From: saramaca at libertysurf dot fr
Operating system: Windows XP
PHP version: 5.1.0
PHP Bug Type: XML related
Bug description: xml_parse_into_struct() chokes on the UTF-8 BOM
Description:
------------
In PHP4 xml_parse_into_struct() can parse an UTF-8-encoded XML file with
or without a UTF-8 BOM (\xEF\xBB\xBF).

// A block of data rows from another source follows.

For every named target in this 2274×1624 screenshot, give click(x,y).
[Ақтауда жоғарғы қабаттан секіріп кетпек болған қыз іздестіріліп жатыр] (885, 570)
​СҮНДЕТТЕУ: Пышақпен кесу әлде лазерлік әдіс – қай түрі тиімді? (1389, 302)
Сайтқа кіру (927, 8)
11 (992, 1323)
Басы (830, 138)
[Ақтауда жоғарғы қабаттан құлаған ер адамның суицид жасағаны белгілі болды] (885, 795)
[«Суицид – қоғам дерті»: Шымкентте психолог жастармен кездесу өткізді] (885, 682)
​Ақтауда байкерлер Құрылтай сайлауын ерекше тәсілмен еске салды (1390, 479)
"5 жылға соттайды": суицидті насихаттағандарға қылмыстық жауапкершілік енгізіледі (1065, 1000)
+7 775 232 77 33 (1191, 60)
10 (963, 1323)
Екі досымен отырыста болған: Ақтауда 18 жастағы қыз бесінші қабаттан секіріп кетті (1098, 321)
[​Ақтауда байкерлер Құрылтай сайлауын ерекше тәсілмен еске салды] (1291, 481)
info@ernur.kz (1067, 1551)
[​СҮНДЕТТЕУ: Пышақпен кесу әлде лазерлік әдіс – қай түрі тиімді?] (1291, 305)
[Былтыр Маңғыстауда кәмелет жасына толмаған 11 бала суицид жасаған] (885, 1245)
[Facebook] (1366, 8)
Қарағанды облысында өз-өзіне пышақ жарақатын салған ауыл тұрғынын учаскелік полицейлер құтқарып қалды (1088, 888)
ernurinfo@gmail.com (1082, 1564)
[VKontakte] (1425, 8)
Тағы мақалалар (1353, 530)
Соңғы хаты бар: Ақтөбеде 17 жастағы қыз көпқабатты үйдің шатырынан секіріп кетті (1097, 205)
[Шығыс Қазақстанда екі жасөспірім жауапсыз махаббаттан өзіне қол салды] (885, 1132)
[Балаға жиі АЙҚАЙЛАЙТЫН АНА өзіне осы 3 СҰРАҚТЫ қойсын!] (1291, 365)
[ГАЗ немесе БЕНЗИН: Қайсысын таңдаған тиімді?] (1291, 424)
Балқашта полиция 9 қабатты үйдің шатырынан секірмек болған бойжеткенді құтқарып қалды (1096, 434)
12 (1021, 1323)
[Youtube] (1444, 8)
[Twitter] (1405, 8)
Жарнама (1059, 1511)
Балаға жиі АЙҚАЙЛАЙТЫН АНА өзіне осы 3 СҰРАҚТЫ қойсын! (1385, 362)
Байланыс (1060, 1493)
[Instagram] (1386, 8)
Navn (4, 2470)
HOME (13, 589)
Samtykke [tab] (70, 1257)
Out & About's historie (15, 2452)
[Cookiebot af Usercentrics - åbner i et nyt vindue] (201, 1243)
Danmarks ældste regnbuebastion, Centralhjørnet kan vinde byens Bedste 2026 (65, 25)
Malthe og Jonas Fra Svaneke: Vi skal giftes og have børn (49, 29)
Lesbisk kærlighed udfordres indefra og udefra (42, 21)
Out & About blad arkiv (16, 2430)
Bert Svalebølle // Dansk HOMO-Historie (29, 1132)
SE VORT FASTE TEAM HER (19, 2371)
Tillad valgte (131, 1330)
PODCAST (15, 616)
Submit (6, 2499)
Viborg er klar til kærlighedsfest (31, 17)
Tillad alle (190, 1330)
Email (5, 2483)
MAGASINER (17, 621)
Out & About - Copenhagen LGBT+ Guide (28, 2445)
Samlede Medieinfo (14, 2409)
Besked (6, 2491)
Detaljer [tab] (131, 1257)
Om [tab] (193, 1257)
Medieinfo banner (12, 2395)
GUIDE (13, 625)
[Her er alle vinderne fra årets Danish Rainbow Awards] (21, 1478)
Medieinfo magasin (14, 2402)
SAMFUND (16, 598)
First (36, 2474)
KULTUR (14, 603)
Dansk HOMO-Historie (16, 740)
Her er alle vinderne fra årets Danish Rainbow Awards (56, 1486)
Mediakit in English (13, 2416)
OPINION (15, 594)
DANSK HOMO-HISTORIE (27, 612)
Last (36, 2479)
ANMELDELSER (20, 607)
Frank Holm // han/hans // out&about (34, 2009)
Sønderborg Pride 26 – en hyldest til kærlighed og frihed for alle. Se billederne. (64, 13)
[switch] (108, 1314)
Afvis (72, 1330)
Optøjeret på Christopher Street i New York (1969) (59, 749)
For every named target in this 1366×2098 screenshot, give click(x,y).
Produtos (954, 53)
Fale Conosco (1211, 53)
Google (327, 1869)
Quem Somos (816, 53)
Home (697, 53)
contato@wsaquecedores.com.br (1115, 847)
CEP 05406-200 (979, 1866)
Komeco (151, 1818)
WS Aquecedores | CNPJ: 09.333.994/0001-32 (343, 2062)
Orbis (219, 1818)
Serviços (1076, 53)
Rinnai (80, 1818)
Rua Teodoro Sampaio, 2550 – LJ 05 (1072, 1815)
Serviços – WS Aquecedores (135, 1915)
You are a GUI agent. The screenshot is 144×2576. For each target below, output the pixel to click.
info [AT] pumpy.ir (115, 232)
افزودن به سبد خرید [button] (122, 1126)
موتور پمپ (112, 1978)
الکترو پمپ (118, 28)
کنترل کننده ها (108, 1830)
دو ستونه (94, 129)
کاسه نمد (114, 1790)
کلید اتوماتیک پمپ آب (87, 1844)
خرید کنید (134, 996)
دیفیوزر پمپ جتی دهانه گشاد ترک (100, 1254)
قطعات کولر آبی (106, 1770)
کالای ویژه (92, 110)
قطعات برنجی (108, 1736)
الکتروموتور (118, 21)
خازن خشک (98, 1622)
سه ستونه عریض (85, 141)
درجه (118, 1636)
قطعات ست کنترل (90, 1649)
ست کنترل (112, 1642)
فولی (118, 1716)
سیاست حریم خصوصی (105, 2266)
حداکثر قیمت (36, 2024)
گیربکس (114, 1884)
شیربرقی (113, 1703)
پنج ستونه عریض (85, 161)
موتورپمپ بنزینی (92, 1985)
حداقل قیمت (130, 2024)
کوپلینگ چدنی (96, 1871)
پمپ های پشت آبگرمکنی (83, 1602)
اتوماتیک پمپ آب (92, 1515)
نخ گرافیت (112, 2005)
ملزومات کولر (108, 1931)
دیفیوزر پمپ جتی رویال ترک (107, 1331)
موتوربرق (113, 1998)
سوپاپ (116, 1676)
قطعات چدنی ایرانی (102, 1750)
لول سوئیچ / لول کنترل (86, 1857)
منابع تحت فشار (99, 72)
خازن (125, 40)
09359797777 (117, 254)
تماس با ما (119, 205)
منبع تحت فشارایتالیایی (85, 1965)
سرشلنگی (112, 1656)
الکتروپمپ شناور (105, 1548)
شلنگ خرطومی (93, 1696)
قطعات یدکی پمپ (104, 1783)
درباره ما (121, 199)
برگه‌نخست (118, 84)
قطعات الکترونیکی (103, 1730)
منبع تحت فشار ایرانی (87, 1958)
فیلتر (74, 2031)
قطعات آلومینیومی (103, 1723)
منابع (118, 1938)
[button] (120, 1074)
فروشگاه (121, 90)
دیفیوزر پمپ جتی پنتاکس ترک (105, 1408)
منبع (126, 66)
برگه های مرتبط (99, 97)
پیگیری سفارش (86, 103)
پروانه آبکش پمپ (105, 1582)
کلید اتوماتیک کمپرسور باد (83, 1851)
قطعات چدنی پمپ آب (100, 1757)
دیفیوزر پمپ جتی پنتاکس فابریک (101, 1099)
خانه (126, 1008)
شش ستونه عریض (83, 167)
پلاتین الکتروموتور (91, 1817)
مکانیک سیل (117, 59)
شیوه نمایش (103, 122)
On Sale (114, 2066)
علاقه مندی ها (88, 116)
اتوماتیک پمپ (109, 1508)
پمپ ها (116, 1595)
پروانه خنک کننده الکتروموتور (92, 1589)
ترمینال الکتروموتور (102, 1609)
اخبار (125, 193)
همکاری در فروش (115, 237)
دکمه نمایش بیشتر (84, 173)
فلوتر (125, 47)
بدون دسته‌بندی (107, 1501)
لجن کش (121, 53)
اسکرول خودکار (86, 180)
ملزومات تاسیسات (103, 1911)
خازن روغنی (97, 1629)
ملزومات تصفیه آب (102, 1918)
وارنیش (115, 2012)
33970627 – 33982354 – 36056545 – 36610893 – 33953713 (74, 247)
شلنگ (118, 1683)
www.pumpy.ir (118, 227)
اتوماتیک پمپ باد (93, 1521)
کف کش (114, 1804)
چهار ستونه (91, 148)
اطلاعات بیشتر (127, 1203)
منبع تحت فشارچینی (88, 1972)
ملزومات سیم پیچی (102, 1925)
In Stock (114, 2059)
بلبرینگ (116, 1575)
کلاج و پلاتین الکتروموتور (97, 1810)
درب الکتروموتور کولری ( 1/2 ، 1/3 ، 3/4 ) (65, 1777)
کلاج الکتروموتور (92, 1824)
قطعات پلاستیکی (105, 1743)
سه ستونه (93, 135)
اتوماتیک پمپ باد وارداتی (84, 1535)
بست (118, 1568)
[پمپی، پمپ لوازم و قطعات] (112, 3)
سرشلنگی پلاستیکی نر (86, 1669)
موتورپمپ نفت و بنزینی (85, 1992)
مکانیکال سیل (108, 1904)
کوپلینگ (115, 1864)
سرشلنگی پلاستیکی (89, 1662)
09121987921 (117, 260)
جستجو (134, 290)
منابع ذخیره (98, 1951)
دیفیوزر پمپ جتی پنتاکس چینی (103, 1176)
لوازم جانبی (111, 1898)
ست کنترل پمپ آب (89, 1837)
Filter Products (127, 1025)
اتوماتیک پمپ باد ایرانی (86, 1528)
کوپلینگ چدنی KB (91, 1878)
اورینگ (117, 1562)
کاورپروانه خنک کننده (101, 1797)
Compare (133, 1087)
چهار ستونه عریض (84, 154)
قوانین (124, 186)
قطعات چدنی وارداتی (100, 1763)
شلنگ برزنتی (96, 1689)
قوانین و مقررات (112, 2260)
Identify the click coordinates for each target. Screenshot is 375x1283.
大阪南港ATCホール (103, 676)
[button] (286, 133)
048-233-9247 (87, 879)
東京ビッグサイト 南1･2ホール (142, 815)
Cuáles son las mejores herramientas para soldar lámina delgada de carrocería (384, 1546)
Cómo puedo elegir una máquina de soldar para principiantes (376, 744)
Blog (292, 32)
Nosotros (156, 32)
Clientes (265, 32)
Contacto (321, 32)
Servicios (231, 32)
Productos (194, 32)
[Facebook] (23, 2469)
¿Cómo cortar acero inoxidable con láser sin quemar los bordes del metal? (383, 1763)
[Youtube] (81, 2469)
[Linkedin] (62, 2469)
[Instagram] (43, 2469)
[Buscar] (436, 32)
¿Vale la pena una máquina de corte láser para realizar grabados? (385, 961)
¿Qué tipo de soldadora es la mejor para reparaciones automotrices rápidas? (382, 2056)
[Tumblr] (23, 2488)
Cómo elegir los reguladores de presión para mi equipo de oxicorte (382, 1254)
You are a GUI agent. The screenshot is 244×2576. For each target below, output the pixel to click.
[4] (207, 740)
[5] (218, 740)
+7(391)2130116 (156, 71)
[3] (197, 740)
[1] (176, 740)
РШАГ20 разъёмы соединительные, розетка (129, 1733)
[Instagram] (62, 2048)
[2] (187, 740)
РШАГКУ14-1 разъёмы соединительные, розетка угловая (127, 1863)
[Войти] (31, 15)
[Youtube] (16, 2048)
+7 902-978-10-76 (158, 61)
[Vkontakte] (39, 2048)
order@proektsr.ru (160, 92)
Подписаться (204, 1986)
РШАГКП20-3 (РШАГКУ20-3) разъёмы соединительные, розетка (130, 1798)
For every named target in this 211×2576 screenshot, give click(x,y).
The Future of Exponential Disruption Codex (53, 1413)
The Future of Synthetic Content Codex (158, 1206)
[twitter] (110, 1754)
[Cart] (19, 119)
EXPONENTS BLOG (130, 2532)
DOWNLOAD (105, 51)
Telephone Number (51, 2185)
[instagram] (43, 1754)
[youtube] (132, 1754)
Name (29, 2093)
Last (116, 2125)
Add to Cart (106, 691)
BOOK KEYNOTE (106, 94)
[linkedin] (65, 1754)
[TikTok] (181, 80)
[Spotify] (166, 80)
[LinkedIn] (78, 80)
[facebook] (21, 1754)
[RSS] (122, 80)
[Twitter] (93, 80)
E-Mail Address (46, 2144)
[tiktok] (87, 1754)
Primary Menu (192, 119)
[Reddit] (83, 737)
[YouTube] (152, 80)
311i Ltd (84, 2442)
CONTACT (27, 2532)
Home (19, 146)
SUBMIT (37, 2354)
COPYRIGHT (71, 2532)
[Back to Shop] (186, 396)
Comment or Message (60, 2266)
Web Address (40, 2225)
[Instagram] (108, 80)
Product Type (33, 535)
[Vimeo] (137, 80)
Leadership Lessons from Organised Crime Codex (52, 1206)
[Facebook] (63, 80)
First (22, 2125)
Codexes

In PHP 5, this is no longer the
case and it raises an error saying the string doesn't contain any XML data
(Empty document).
Additionally PHP 5's xml_parse_into_struct() does *NOT* place default
attribute values into the struct (e.g. despite the DTD provided,
$content[1]['attributes']['type'] isn't set to "literal" in actual result
section below ; please compare it to expected result.) This used to work
under PHP 4.1.x and above (but the parser is based on expat AFAIK.)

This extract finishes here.